Deadly Fire Ants Invade Japan, Brought In via Trade Vessels From China

 

South American fire ants, dubbed “killer ants” for their particularly potent venom, have been discovered in Japan. After being spotted in Hyogo Prefecture in May, they were subsequently found in Aichi Prefecture as well, and their invasion is expected to grow.

 

Many poisonous invasive species have come into Japan, and the Ministry of the Environment is advising caution.

 

“When they bite you, the pain is like being lit on fire, true to the name fire ant,” Dr. Takahiro Murakami, an expert in ant ecology at Kyushu University, described the feeling of having been bitten at a talk in Taiwan in 2010.

 

“It may induce a slight anaphylactic shock, dizziness, or palpitations. Your pupils contract, and your field of vision grows narrow,” he continued.

 

The fire ant, a reddish-brown ant roughly two and a half millimeters in length, is a species that does not stand out, but it is highly aggressive.

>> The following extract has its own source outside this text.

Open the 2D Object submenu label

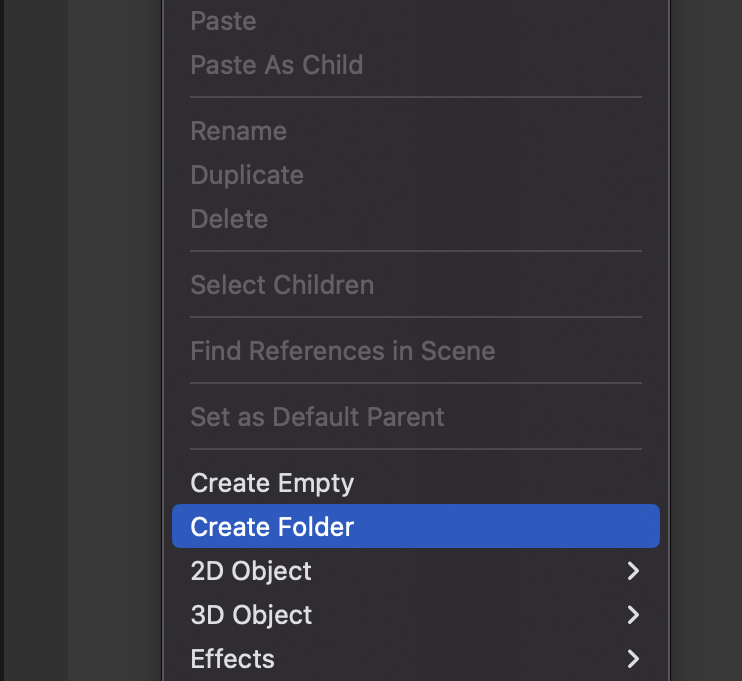coord(251,571)
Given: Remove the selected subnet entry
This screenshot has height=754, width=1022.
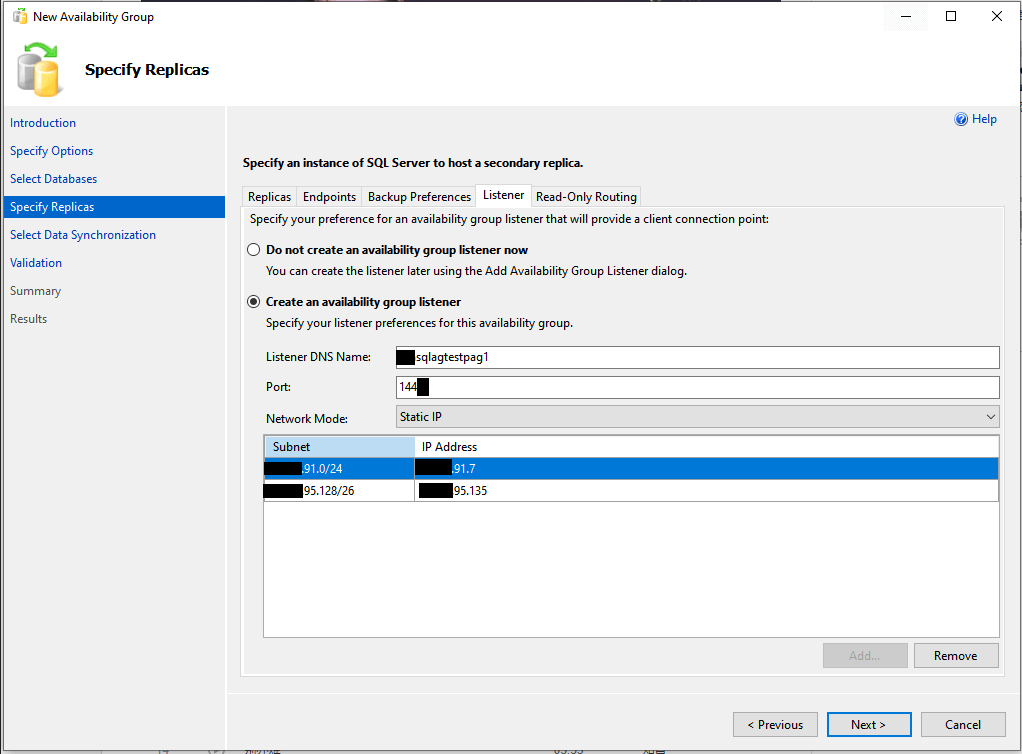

When the dome-shaped anthills which it forms in open fields are destroyed, it unleashes its venom from a stinger found underneath its belly.

 

In the process of investigating one of these anthills, Murakami was attacked by hundreds of these ants crawling up his legs. They infiltrated a space between his gloves and clothing and stung him.

 

The active ingredient in the poison is an alkaloid chemical that destroys cells and produces pimple-like welts around the wound. The pain can last for up to two weeks.

 

It contains proteins that imitate allergy-inducing bee venom. The allergy reaction is extremely fast, inducing anaphylactic shock that can result in death. In the United States, over 100 people die of fire ant stings every year.

 

Fire ants originally used their venom to hunt. The ants can also eat vegetables, but when they form groups they can attack and hunt both small insects and small animals, such as earthworms and frogs. Their venom is a weapon necessary for their life.

 

However, this is extremely dangerous to humans, and the Ministry of the Environment advises people who discover fire ants to stay away from them and contact the ministry or related environmental authorities.

 

If you are stung, you should rest for 20 to 30 minutes. If symptoms worsen, the ministry advises visiting a hospital for diagnosis.

 

 

They Came From South America

Until 1942, fire ants were found only in the central part of South America. But according to Koichi Goka of the National Institute for Environmental Studies, “They have currently been discovered in over 15 countries and regions across the Pacific Ocean, including Japan.”

 

At first, they mainly invaded North America and the Caribbean islands, but entering the 21st century, within 5 years, they have quickly spread to Malaysia, Australia, Taiwan, New Zealand, and China.

 

This takes place amid the economic development of South and Central America. Large amounts of agricultural produce and natural resources are being exported to developing China and Southeast Asia, and fire ants come along with the freighters. Their arrival in Japan was only a matter of time.

 

The ants’ reproductive power and wide inhabitable region have spurred this invasion. A regular ant species has only one queen per colony, but fire ants have dozens of queens. Queen ants produce thousands of eggs every day, and, in a large nest, colonies can have over 10 million members. Anthills can stretch up to 10 meters underground, and removal is difficult.

 

Rapid Extermination is Key

On May 26, fire ants were discovered for the first time in Japan, inside a container on a shipping vessel arriving from China in Amagasaki City, Hyogo Prefecture. On June 16, it was discovered that the ants had formed a colony in an area where the container was temporarily stored.

 

 

Both of these colonies have been exterminated, but the Ministry of Land, Infrastructure and Transport, in response, has issued an urgent request for investigation to local authorities. On June 27, ants were again discovered on the outside of a container shipped from China.

 

Many poisonous invasive species have escaped extermination and settled on the Japanese islands. The tropical fire ant, which contains the same kind of poison as the South American fire ant, stowed away in goods shipped for the US army, and is currently present in Okinawa Prefecture and on the island of Iwo Jima in the Ogasawara Islands (Tokyo).

 

In June, it was newly discovered at Kobe port, and has been confirmed as present on mainland Honshu.

 

The red-backed spider, which has its home in temperate Australia, first appeared in Japan in 1995, and is currently present in over 40 prefectures from Okinawa to Hokkaido. The Asian hornet, native to China, arrived in Kyushu in 2012. The fire ant is not an exception.

 

Scorpions with lethal toxins, the giant Sydney funnel-web spider which has induced poison, or the little fire ant, a relative of the South American fire ant, may also possibly invade in the future. The Ministry of the Environment has recommended a strengthening of countermeasures at ports.

 

However, the arrival of invasive species will continue as long as there is trade. According to Goka, “We cannot avoid their entering the country. To the best of our ability, we must exterminate them on discovery so that they don’t settle here.”

 

Juichiro Ito is a staff writer of the Sankei Shimbun Science news department.